If set to TRUE, it might be useful to still consolidate the type-specific LiteralMeta and ResourceMeta ID columns into a single one. This is currently not done. However, IDs for meta elements are rarely present (so usually these columns are all NAs), and the only case something needs to be joined to a metadata element (as opposed to the other way) is when there are nested meta elements.

Includes tests.

cboettig commented 5 years ago

This makes a lot of sense. I know it would break backwards compatibility, but arguably this is more intuitive to most users and should be the default behavior? What do you think @hlapp ?

hlapp commented 5 years ago

So, @cboettig you'd be OK with changing default behavior to one that's different from previous behavior?

I'll also note that the result differs between when nested <meta/> elements were encountered and when they weren't.

However, I think it doesn't take much to get us there regardless of whether there were nested meta's, so let me know if changing default behavior such that columns that were previously there are now by default removed is fine (even if those columns largely had all NA values).

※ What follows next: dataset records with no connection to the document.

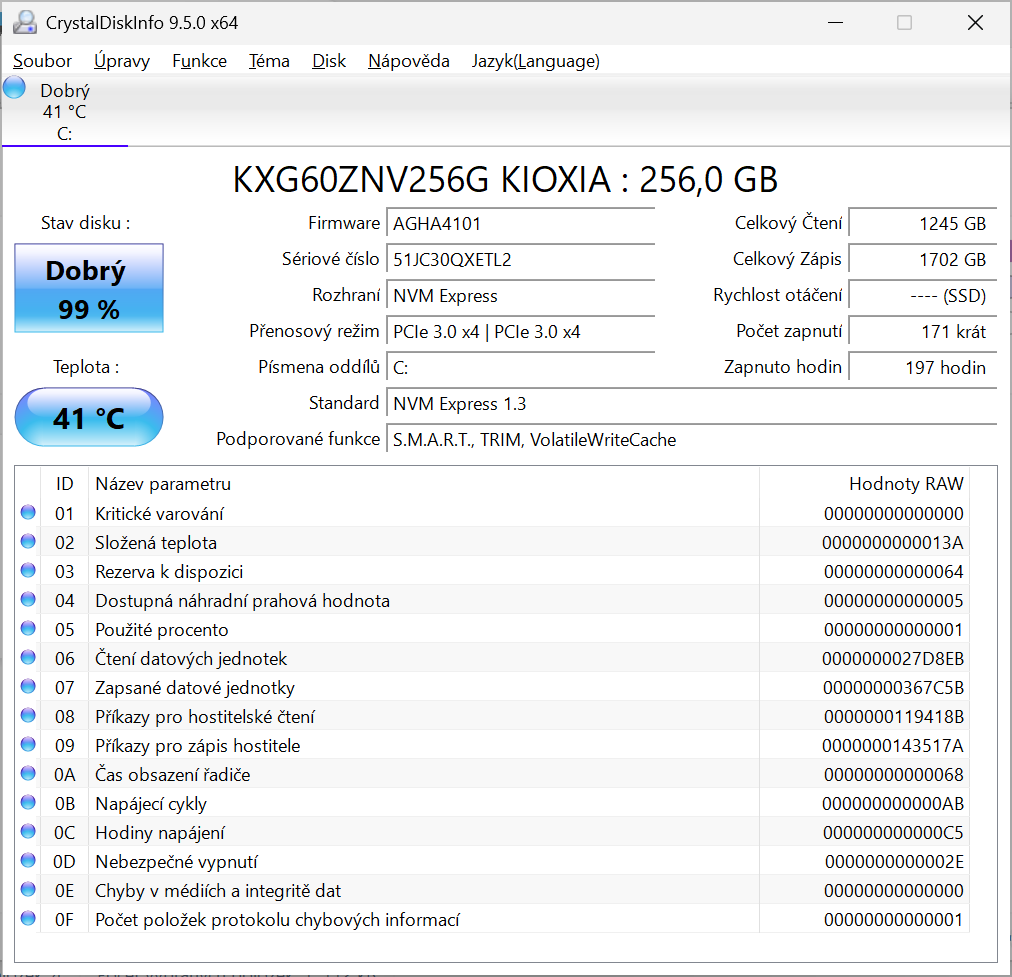The height and width of the screenshot is (977, 1012).
Task: Select the drive C: tab
Action: click(64, 112)
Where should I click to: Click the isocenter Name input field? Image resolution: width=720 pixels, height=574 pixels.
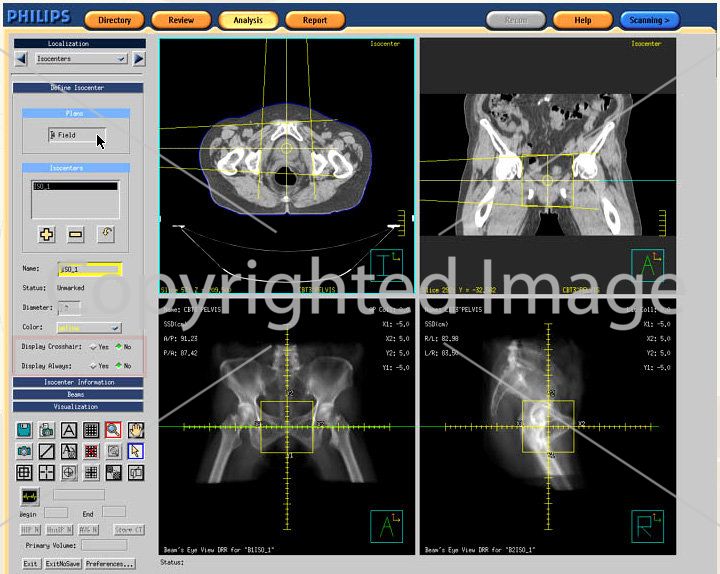point(91,269)
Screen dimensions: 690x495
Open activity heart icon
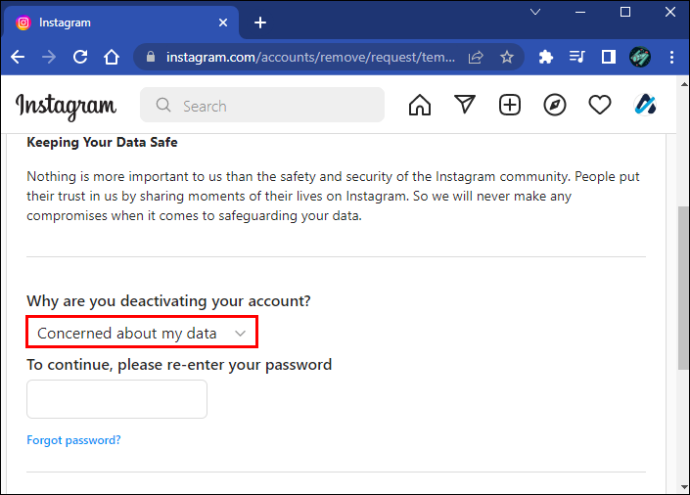click(x=600, y=105)
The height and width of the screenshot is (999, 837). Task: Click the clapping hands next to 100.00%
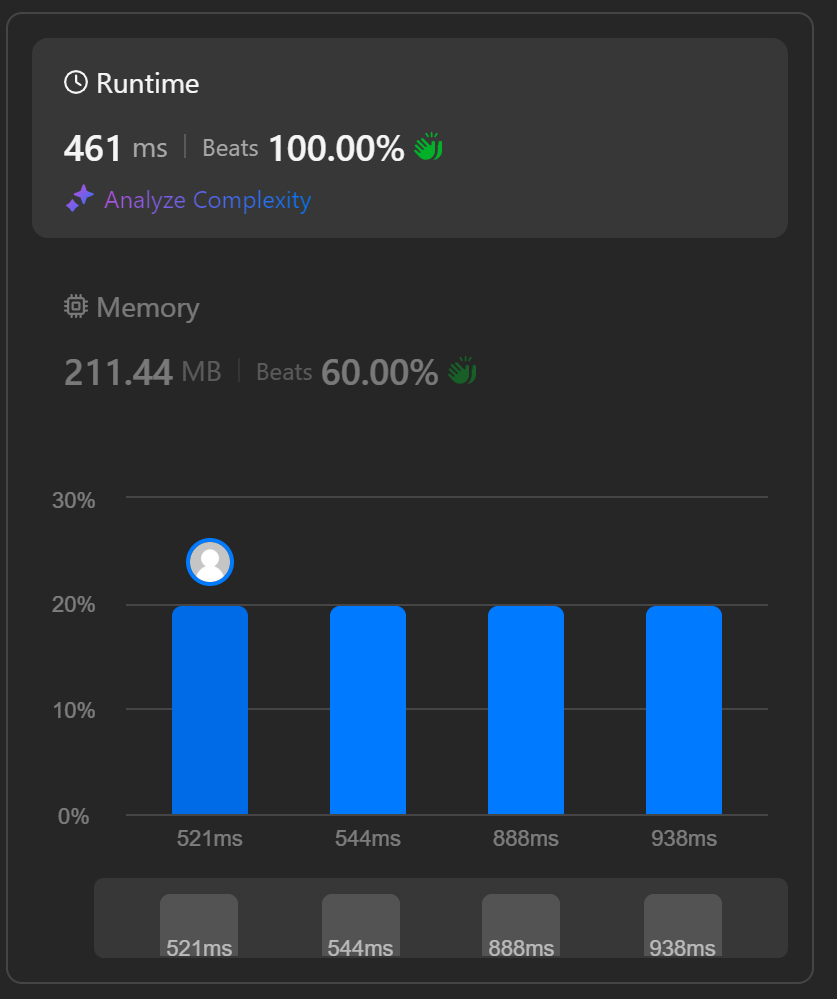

cboettig commented 5 years ago

@hlapp yup, I think we should change the default behavior to go for this simpler structure. I think that will be cleaner for most users.

If I were doing this from scratch, I think it would be better if it just returned a table using the standard triple format (i.e subject, predicate, object, and probably separate columns for datatype and language since no one ones to split object on @ or ^^ manually, matching the "tabular" format you see in https://json-ld.org/playground/). In this way, nested meta nodes just show up with the appropriate blank nodes. A user can always get this 'manually' with get_rdf() (e.g. like in the test), though that requires some optional packages and knowledge to write a trivial sparql query...

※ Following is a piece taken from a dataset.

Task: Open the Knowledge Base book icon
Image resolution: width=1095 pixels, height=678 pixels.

hlapp commented 5 years ago

The failure at Circle CI is the following:

Quitting from lines 276-278 (manuscript.Rmd) 
Error in eval(substitute(expr), envir, enclos) : invalid argument type
Calls: <Anonymous> ... <Anonymous> -> mutate_ -> mutate_.tbl_df -> mutate_impl -> .Call

I have to say I can't reproduce that at all, so I'm stumped as to what's going on there.

hlapp commented 5 years ago

@cboettig perhaps this means that the container needs updating? I'm clueless as to why the manuscript building encounters an error on a snippet of code that is routinely tested and passes, and when I can knit the manuscript with no problems.

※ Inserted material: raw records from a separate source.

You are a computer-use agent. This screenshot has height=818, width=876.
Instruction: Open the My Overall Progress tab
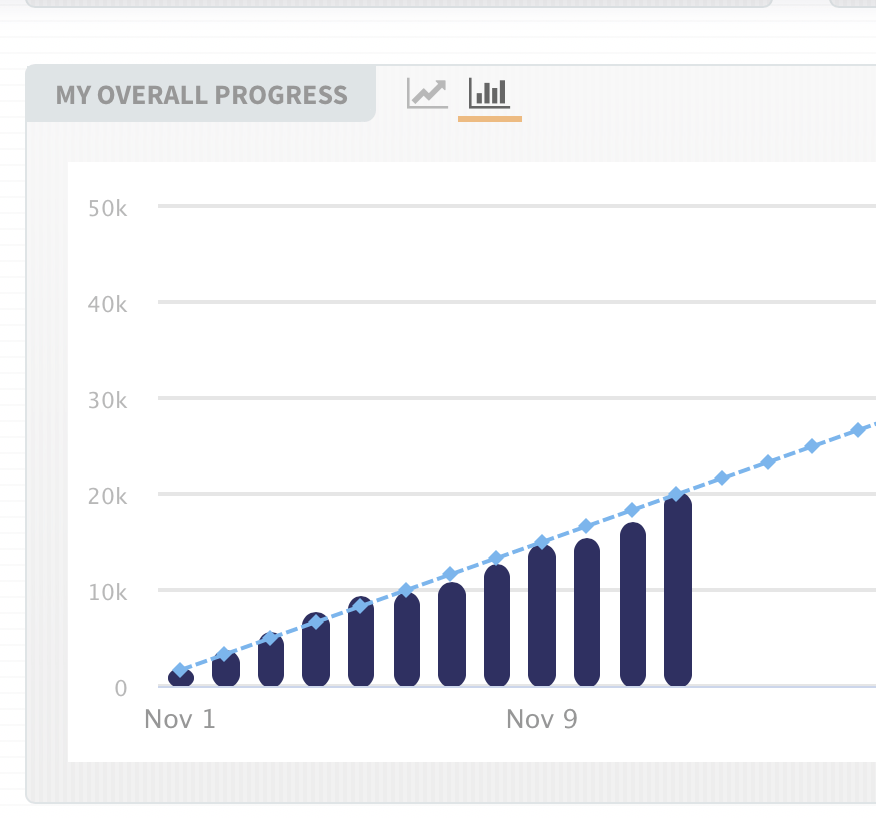[x=201, y=96]
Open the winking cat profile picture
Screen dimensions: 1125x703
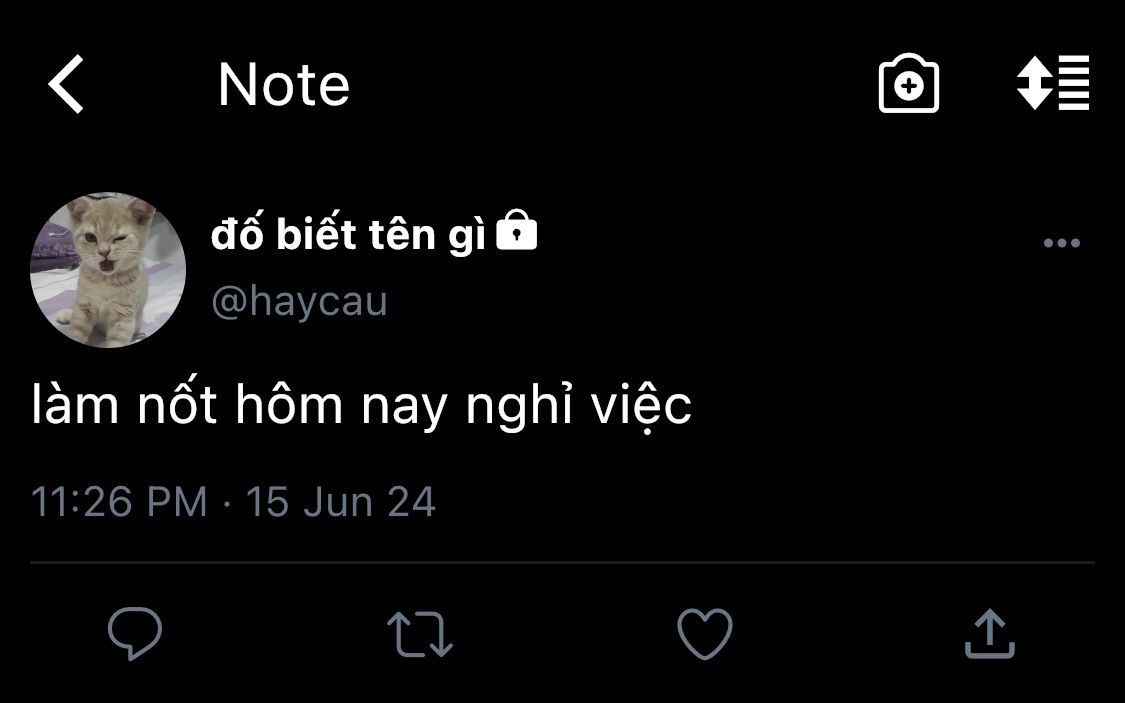click(108, 270)
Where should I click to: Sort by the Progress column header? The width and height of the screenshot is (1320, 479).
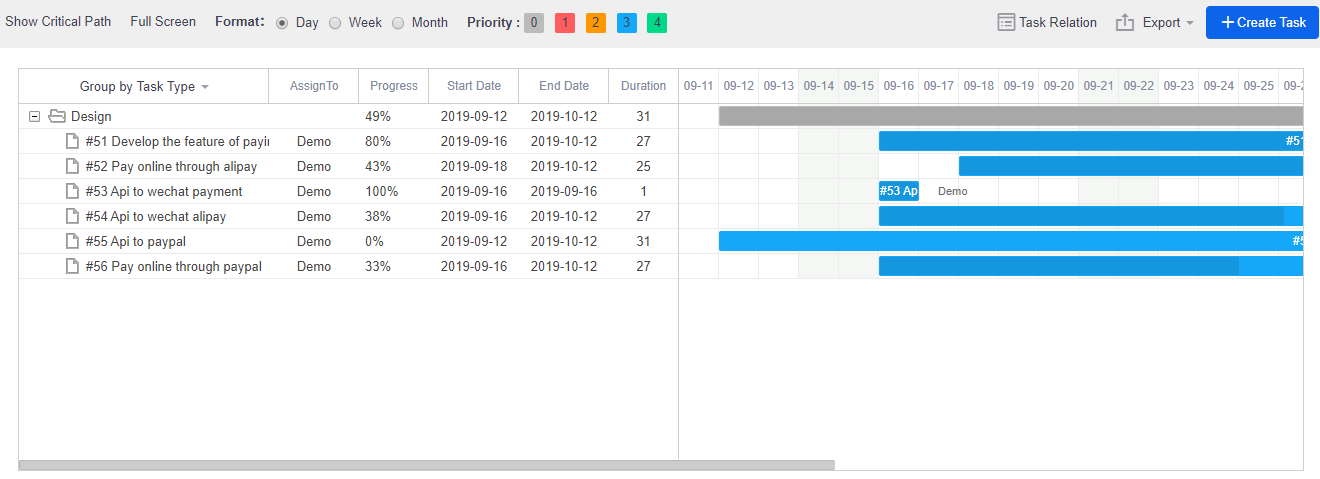(x=393, y=86)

BTW it might well be worth considering to move the manuscript into a separate repo and tie it to a specific version of RNeXML anyway (which I think we cannot do while keeping it in the same repo?). Even if this error looks entirely spurious to me, the time will come that we want to make a change that's not compatible with the code as written in the manuscript, and I'd have reservations about then updating the manuscript unless we'd have some kind of very obvious way to version it. By "very obvious" I mean that people can hardly miss the fact that the version is not the same as the one used to produce the originally published manuscript.

hlapp commented 5 years ago

Looks like the Circle CI failure are actually due to running out of CPU time allocation for non-premium accounts. See #210 and #211.

hlapp commented 5 years ago

Rebased #212 into this branch so we get codecov results as well.

cboettig commented 5 years ago

Ah, nice work tracking that down about the monthly time limit, I've been meaning to see what was going on in the manuscript build since I didn't expect this to break that.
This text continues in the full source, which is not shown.